Ten minutes after launch, it reaches the top of its parabolic path, about 580 kilometres above earth.

Then gravity begins pulling it down towards the impact point.

Deep in space here, with no atmosphere to allow aerodynamic steering with fins, course correction is done with small 'side-thruster rockets', to correct any errors that crept in during the launch.

By the time the payload reaches the upper edge of the atmosphere, it is hurtling downwards at about 5 to 6 kilometres per second.

This is the most technologically challenging part of the launch -- the re-entry stage.

As the missile comes in contact with the atmosphere, friction heats its outer surface to 4,000 degrees Centigrade, while the payload inside (in wartime, a 200 KiloTonne nuclear bomb) must be maintained at 50 degrees Centigrade.

This is done by building the re-entry vehicle from a thick block of carbon composite material, compressing it with pressures of up to 1,000 atmospheres.

"A diamond is created when 10,000 atmospheres of pressure are exerted on carbon. So we are effectively creating one-tenth of a diamond," quips one of the scientists.

At the target end, in the stretch of ocean between the southern tips of Africa and Australia, radar-equipped naval warships are pre-positioned to monitor where the missile strikes.

There is no scope for error beyond a few hundred metres.

India's ballistic missile arsenal currently has the 3,500-kilometre Agni-3 as its longest-range missile, barely sufficient to place mainland China at risk.

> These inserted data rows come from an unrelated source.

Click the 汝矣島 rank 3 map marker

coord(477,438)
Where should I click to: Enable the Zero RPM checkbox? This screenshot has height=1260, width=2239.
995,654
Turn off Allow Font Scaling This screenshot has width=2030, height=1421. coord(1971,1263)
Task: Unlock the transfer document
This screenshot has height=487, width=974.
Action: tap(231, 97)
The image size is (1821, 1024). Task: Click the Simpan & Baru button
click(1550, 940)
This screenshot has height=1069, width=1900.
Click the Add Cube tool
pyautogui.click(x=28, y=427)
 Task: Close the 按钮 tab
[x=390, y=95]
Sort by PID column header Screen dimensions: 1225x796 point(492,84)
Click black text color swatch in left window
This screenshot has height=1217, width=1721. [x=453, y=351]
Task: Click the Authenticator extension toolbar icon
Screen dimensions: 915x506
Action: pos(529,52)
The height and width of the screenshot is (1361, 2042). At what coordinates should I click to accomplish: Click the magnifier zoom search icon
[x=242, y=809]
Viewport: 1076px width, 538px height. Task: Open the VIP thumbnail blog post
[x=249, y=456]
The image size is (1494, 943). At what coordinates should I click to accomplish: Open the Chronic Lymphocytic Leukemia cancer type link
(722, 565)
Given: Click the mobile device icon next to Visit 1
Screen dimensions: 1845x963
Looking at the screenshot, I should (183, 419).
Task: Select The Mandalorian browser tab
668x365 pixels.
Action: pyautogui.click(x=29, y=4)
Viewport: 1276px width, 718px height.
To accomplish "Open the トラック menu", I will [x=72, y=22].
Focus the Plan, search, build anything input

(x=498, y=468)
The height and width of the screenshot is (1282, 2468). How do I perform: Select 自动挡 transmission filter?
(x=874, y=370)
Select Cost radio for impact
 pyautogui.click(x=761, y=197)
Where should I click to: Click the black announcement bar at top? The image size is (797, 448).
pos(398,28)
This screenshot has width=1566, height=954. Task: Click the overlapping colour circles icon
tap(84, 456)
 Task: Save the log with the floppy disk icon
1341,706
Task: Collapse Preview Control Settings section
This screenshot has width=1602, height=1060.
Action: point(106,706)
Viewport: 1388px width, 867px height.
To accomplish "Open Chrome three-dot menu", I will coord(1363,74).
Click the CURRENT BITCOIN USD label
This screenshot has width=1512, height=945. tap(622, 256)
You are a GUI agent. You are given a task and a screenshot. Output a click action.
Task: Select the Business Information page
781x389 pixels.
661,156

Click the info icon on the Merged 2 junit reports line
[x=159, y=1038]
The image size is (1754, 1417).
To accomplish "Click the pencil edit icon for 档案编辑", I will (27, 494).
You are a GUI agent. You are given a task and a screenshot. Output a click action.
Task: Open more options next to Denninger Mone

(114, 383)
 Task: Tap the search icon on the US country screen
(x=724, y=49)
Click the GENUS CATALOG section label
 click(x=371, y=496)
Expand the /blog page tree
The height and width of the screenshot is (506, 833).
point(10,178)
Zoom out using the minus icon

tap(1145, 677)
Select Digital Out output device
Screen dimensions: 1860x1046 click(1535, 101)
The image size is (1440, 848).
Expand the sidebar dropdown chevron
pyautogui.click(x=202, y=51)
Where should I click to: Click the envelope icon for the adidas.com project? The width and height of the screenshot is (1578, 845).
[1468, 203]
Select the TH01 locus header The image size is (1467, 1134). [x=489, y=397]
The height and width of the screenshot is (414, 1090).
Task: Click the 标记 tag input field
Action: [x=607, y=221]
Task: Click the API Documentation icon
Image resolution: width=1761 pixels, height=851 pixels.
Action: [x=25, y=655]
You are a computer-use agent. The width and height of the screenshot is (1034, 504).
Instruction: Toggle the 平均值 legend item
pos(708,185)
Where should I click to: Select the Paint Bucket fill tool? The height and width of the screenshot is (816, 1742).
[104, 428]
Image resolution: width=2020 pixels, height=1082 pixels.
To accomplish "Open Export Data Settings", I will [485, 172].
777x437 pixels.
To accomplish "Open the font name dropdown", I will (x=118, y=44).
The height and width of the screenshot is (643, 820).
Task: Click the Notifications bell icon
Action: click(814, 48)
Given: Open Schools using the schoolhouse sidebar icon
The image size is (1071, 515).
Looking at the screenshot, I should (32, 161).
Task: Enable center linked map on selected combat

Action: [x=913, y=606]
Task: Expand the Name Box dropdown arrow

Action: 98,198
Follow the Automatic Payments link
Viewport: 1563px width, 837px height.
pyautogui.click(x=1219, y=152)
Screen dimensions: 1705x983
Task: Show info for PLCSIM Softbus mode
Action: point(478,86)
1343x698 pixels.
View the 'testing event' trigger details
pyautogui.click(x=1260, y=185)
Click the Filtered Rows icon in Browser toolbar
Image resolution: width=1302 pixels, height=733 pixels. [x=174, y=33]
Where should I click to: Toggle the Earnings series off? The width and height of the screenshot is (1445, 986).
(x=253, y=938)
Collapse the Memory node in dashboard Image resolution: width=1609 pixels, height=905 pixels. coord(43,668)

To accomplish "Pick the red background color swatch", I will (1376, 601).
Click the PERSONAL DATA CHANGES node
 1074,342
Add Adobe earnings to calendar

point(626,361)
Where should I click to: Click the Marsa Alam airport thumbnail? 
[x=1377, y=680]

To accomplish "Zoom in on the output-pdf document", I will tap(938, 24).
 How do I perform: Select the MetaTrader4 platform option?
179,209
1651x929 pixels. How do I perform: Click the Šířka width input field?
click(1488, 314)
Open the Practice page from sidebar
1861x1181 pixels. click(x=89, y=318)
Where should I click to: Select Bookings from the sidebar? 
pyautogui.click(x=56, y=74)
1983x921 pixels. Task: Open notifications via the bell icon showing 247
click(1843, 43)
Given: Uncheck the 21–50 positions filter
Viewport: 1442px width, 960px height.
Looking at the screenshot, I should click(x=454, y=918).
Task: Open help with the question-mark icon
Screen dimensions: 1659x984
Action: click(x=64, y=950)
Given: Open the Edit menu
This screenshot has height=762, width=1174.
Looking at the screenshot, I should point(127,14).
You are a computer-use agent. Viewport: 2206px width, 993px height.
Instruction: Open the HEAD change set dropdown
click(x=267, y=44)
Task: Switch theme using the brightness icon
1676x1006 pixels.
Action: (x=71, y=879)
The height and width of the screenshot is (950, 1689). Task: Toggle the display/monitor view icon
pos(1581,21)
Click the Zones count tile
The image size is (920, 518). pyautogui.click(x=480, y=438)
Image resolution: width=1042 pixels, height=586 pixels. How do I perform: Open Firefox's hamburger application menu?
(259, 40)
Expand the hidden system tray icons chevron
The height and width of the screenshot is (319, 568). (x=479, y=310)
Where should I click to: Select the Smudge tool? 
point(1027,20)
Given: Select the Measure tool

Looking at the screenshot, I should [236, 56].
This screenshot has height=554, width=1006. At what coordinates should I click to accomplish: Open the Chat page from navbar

Agni-4 and Agni-5, which will equip new Strategic Forces Command units, will greatly expand India's targeting options.

Manufacturing the Agni-4 and Agni-5 at full-scale production rates will include more than 200 private sector industries, many of which have played roles in developing the missiles.

DRDO itself manufactures key components, like rocket motors; but even for those, private firms build components like casings and nozzles.

As they gain experience, a band of low profile, high-tech private firms, like Sigma Micro Systems, VEM Technologies, and Resin Allied and Products are emerging as players in the missile field.